By Stellamaris Ashinze
Google says it will train 60 African startups for three years, representing over three million dollars in equity-free support, working space and access to expert advisers from Google, Silicon Valley and Africa.
Mr Fola Olatunji-David, Head, Google Startup Success and Services, made this known at the commencement of Class Four Google Launchpad Accelerator Africa in Lagos on Thursday.
A startup is a company that is in the first stage of its operations.
These companies are often initially bankrolled by their entrepreneurial founders as they attempt to capitalise on developing a product or service for which they believe there is a demand.
Olatunji-David said that Launchpad had addressed some big challenges, including access to financial services, education and agriculture.
The Class Four Google Launchpad Accelerator comprises startups from six countries spanning six sectors.
The News Agency of Nigeria (NAN) reports that Google’s first regionally-based startup accelerator programme, Launchpad Accelerator Africa, runs out of a dedicated space in Lagos, announced in 2017.
Olatunji-David said that participants would also receive travel and PR support during each three-month programme.
He said that this class was particularly strong, having collectively earned in excess of 600,000 U.S dollars in revenue over the past six months.
The startup official said that Google was impressed by the quality of startups that applied to the Launchpad Accelerator Africa programme.
According to him, Class Four is no exception, and we expect them to build on the successes of the previous three classes.
”Since Launchpad Accelerator Africa was first announced in the late 2017, the programme has helped 35 startups to achieve growth, raise millions of dollars in investments and create hundreds of jobs across the continent.

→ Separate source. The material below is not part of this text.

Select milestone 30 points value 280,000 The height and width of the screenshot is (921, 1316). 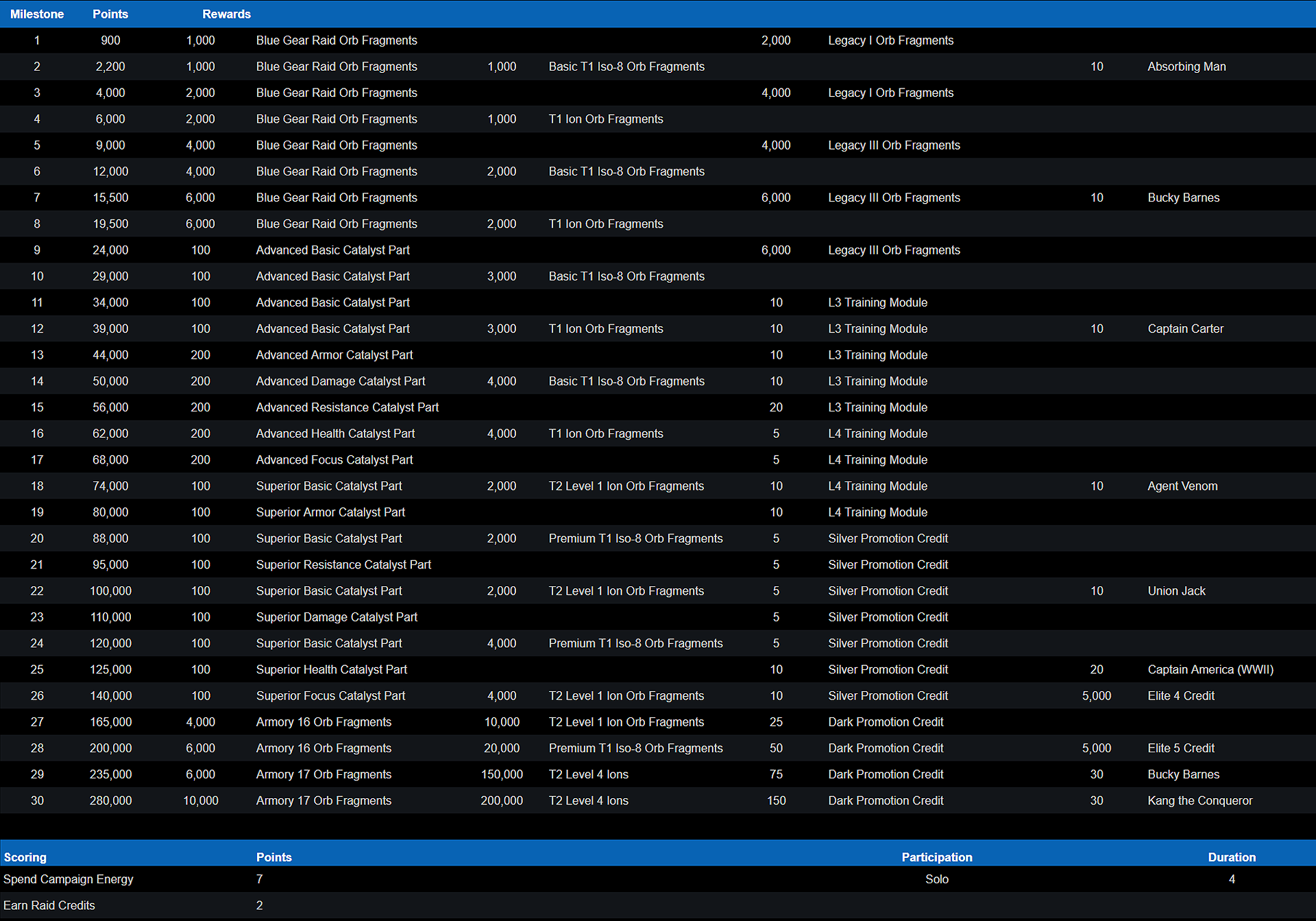110,800
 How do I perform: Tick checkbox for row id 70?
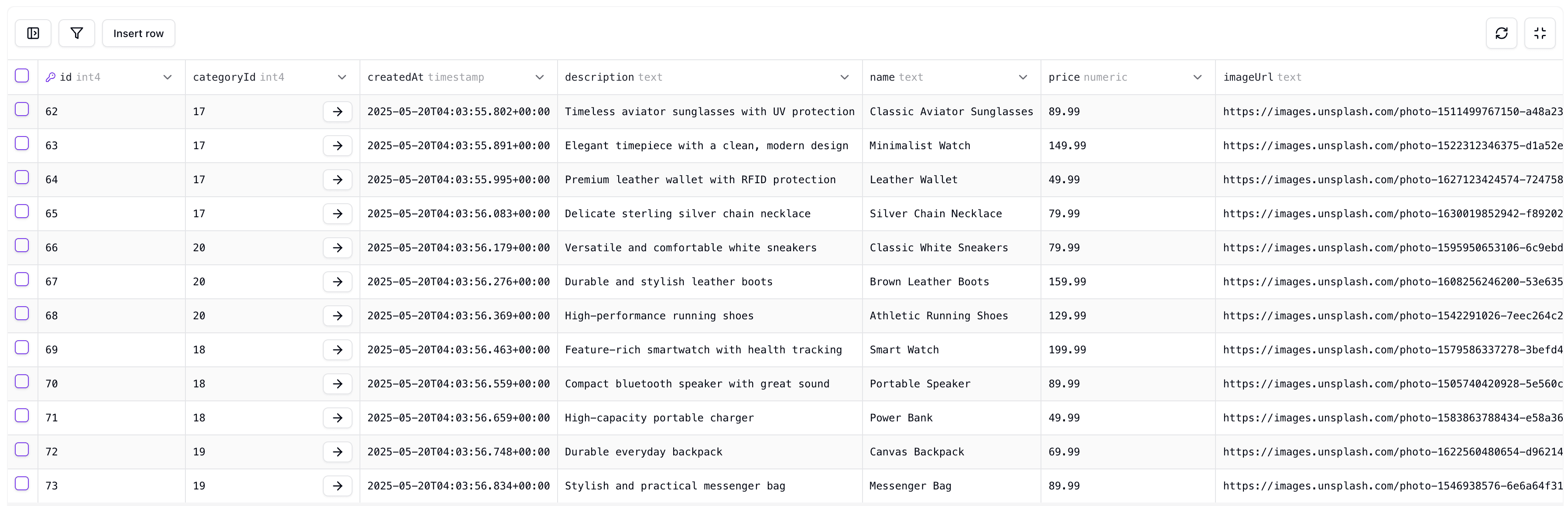click(x=22, y=382)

“With every class, we have been able to refine the programme, improve our support for the participating startups and understand the contexts they operate in.
“These startups have worked hard to grow their businesses, understand what they needed to do and in some cases pivot their entire model,” he said.

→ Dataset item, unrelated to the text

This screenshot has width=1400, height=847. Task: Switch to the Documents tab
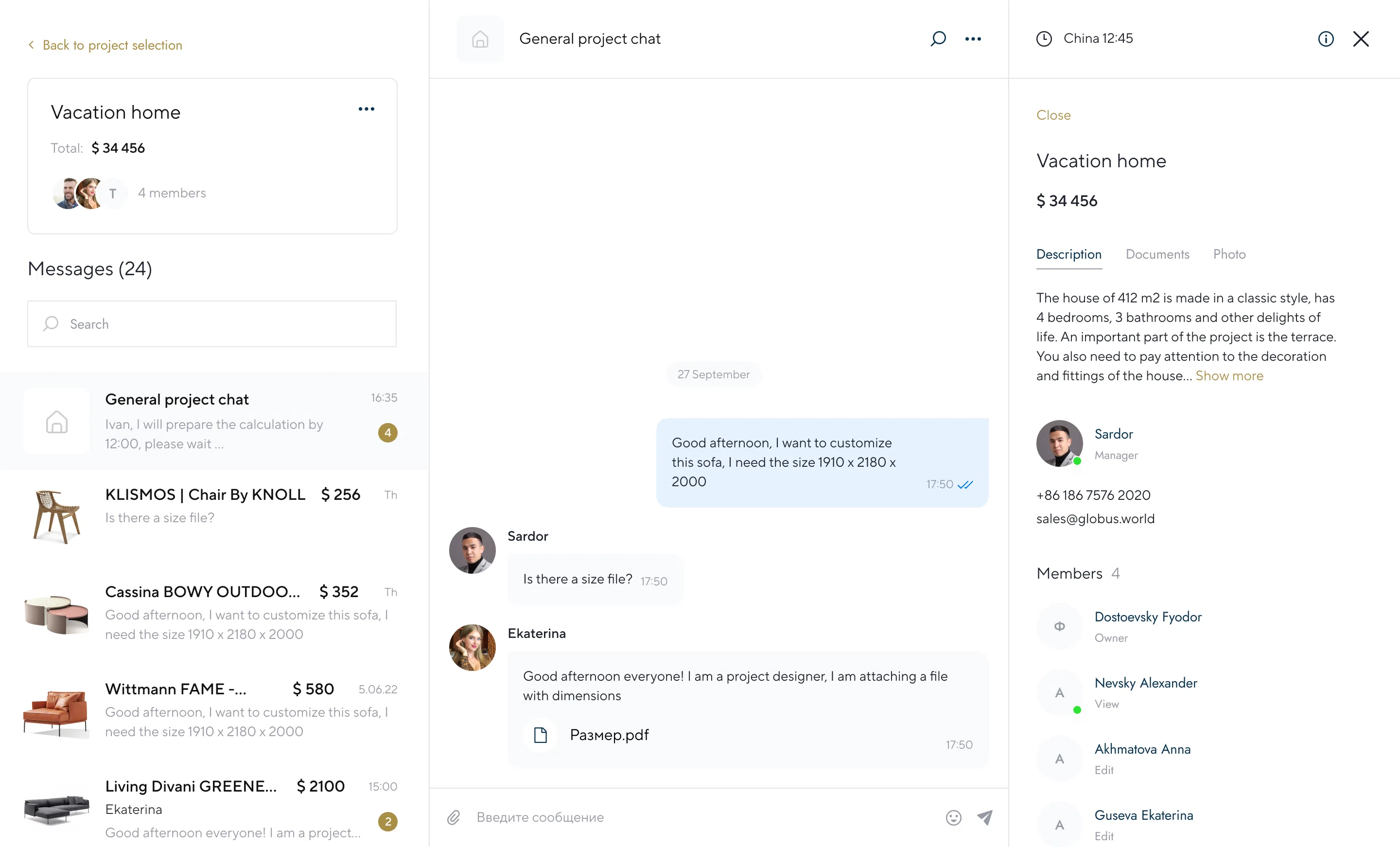coord(1157,254)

Olatunji-David explained that with each class, all the selected startups received working space and access to expert advisers from Google, Silicon Valley, and Africa.
According to him, they also received travel and PR support during each three-month programme.
He said Afara Partners (Nigeria) was one of the 12 selected startups. It offers platforms that provide services to the financially underserved and excluded.
Others, according to him, include: REACH (Nigeria), which recognises, categorises and interprets transaction data from SMS and other sources, making this data available as individual financial and market insights.
He also mentioned TradeBuza (Nigeria), a cloud-based web and mobile application, which digitises contract farming and trade.
Another one was XEND (Nigeria) which allows users to make and receive payments, offline or online.